Sebagai negara yang masih memiliki cadangan minyak meski tidak lagi cukup untuk
konsumsi nasional Indonesia harusnya sedikit lebih aman dibandingkan dengan
Jepang dan Korea selatan yang benar benar tergantung pada impor minyak.
Indonesia masih memiliki minyak mentah yang siap diolah menjadi bahan bakar
yang bisa digunakan untuk mencukupi kebutuhan 30% kebutuhan domestik.
Sehingga sisanya 70% bisa diimpor dari luar negeri.
Yang menjadi masalah saat mekanisme pasar minyak dunia (NYMEX) menjadi
patokan utama bagi Indonesia. Undang Undang no 22 tahun 2001 justru
melegalkan atau meliberalisasi sektor minyak dan gas dalam negeri dan kemudian
diserahkan pada mekanisme pasar persaingan yang sehat.
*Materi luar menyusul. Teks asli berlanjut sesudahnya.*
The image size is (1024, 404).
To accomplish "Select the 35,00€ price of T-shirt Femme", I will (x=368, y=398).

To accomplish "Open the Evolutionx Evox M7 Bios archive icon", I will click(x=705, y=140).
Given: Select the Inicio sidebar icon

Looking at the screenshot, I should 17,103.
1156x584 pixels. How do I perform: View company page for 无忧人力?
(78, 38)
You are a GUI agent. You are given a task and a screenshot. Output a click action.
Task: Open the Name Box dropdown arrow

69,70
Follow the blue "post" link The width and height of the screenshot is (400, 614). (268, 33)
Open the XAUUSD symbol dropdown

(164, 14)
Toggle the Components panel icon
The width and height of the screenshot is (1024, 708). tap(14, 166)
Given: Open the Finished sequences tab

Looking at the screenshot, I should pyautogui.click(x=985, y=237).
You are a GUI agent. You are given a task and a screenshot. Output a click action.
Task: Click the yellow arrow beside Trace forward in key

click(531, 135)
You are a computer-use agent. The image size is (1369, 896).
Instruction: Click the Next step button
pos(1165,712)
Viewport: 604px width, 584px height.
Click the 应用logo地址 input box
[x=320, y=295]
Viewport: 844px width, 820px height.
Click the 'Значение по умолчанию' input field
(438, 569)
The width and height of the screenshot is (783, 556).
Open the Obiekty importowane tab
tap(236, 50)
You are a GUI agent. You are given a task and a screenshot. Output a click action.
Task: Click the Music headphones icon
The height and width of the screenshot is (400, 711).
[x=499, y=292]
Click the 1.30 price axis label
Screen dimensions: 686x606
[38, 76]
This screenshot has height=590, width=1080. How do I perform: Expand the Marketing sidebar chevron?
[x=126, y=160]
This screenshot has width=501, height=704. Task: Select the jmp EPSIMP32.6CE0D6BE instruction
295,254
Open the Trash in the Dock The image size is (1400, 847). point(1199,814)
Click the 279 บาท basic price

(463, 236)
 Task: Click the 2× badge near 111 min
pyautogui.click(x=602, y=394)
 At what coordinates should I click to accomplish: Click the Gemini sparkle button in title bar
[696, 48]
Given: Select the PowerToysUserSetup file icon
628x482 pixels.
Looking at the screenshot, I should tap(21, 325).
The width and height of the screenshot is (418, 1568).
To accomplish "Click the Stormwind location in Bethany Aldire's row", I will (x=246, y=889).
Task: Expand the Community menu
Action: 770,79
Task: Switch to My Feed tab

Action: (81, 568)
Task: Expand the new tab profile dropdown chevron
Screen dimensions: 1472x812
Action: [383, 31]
Sehingga kontrol
terhadap penyediaan konsumsi minyak jadi untuk masyarakat sepenuhnya ada
dibawah kontrol pasar minyak internasional.
Penetapan icp yang selalu mengacu pada harga NYMEX serta impor minyak untuk
kebutuhan dalam negeri dari trader sepenuhnya menggunakan mekanisme NYMEX

dalam hal penggunaan harga. Harusnya kita bisa mendapatkan minyak lebih
murah, justru minyak dalam negeri sendiri dan minyak yang akan kita impor
harganya ditentukan oleh pasar bukan oleh negara.
Inilah yang menjadi ancaman besar saat ini. Terutama bagi kedulatan energi dalam
negeri. Terlebih khusus dalam menentukan harga jual dan harga beli pemerintah
tidak berkuasa lagi didalamnya. Sehingga konstitusi negara yang berisi tentang
liberalisasi sektor migas perlu segera dihapuskan dan negara bergerak inpenden.
Menentukan harga jual minyak nasional secara inpenden membeli minyak secara
langsung dari trader sehingga campur tangan atau pengaruh asing terhadap
kebutuhan dalam negeri akan menghilang. Itu barulah sebuah negara merdeka.